The airplane and its mechanical functioning absorbed Joe Patroni completely---so much so, that he enticed his former employer into another dice game and allowed him to win the garage back. Joe thereupon quit the garage and took a job as an airline mechanic. He studied at night school, became a lead mechanic, then a foreman with a reputation as a top-notch troubleshooter. His crew could change an engine faster than an airplane manufacturer said it could be done; and with absolute reliability. After a while, whenever there was pressure, or a difficult repair job, the word went out: get Joe Patroni.
A contributing reason for his success was that he never wasted time on diplomacy. Instead, he went directly to the point, both with people and airplanes. He also had a total disregard for rank, and was equally forthright with everyone, including the airline's senior executives.

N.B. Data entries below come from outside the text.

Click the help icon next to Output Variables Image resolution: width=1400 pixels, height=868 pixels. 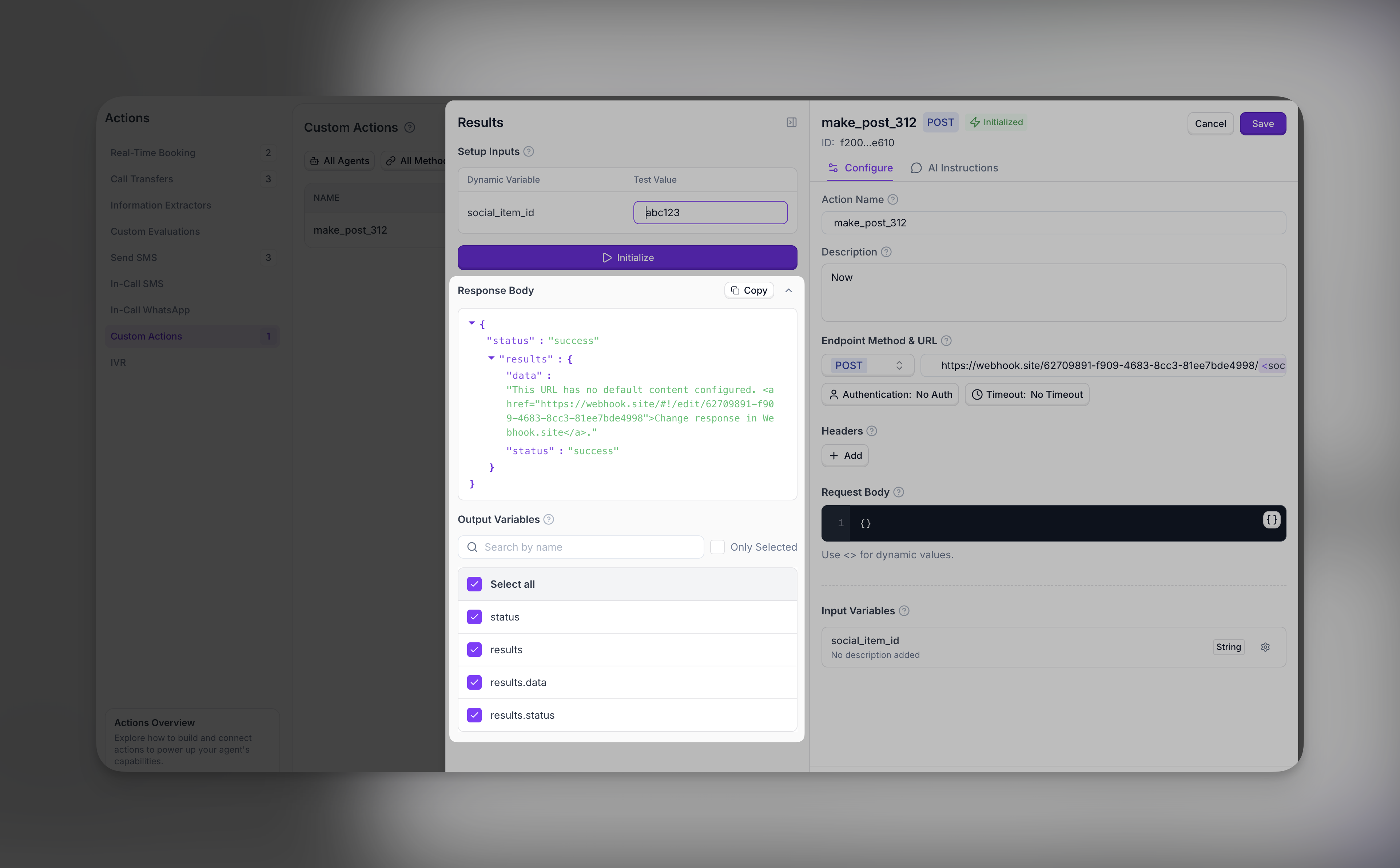pos(549,520)
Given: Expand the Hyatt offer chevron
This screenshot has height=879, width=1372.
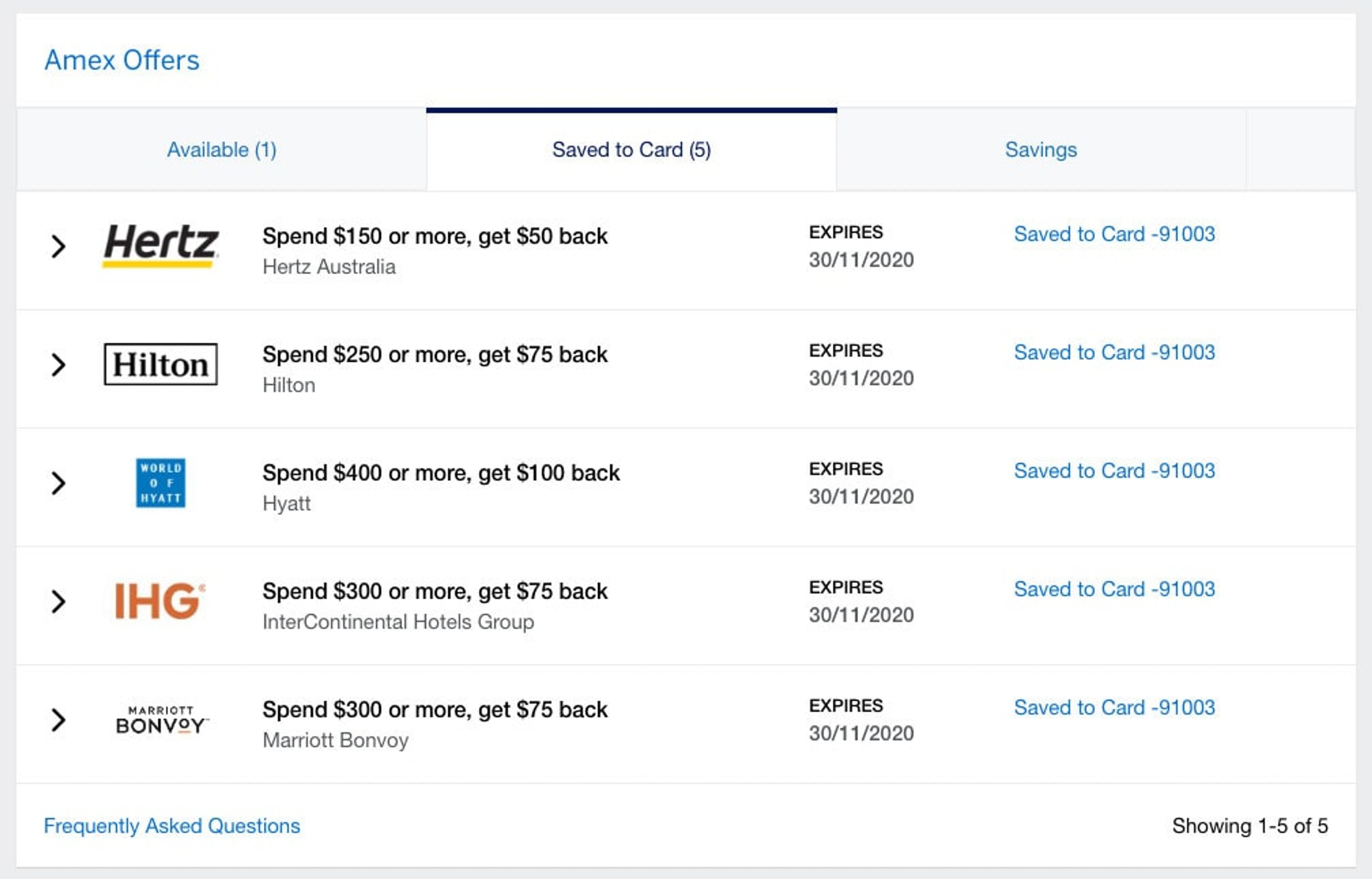Looking at the screenshot, I should (58, 483).
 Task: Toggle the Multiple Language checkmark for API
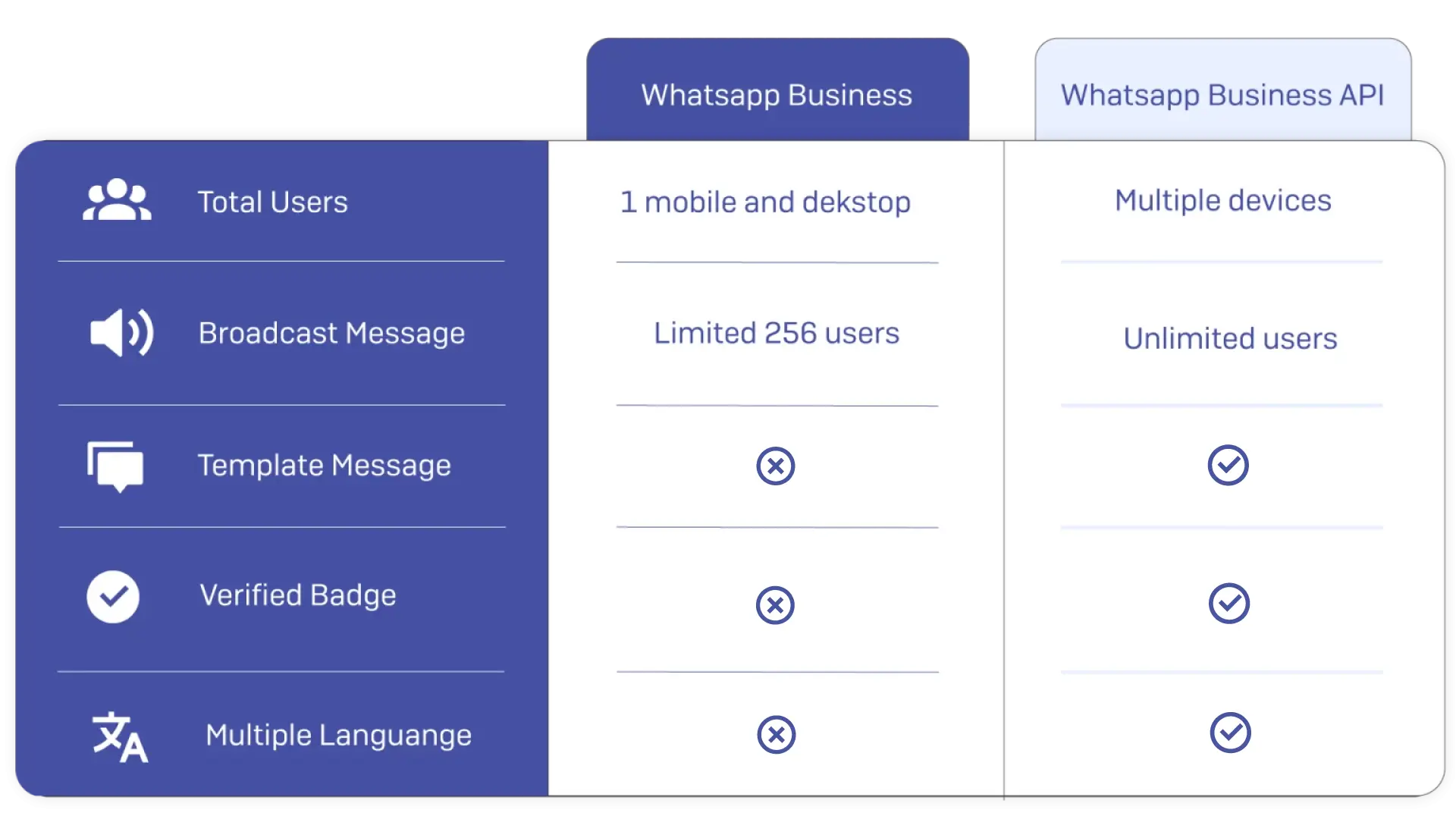click(1229, 734)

On one occasion, still talked about when airline men reminisced, Joe Patroni walked off his job and, without word to anyone, or prior consultation, rode an airplane to New York. He carried a package with him. On arrival, he went by bus and subway to the airline's Olympian headquarters in midtown Manhattan where, without announcement or preamble, he strode into the president's office. Opening the package, he deposited an oily, disassembled carburetor on the immaculate presidential desk.
The president, who had never heard of Joe Patroni, and whom no one ever got to see without prior appointment, was apoplectic until Joe told him, "If you want to lose some airplanes in flight, throw me out of here. If you don't, sit down and listen."
The president sat down---while Joe Patroni lighted a cigar---and listened. Afterward, he called in his engineering vice-president who, later still, ordered a mechanical modification affecting carburetor icing in flight, which Patroni had been urging---unsuccessfully at lower level---for months.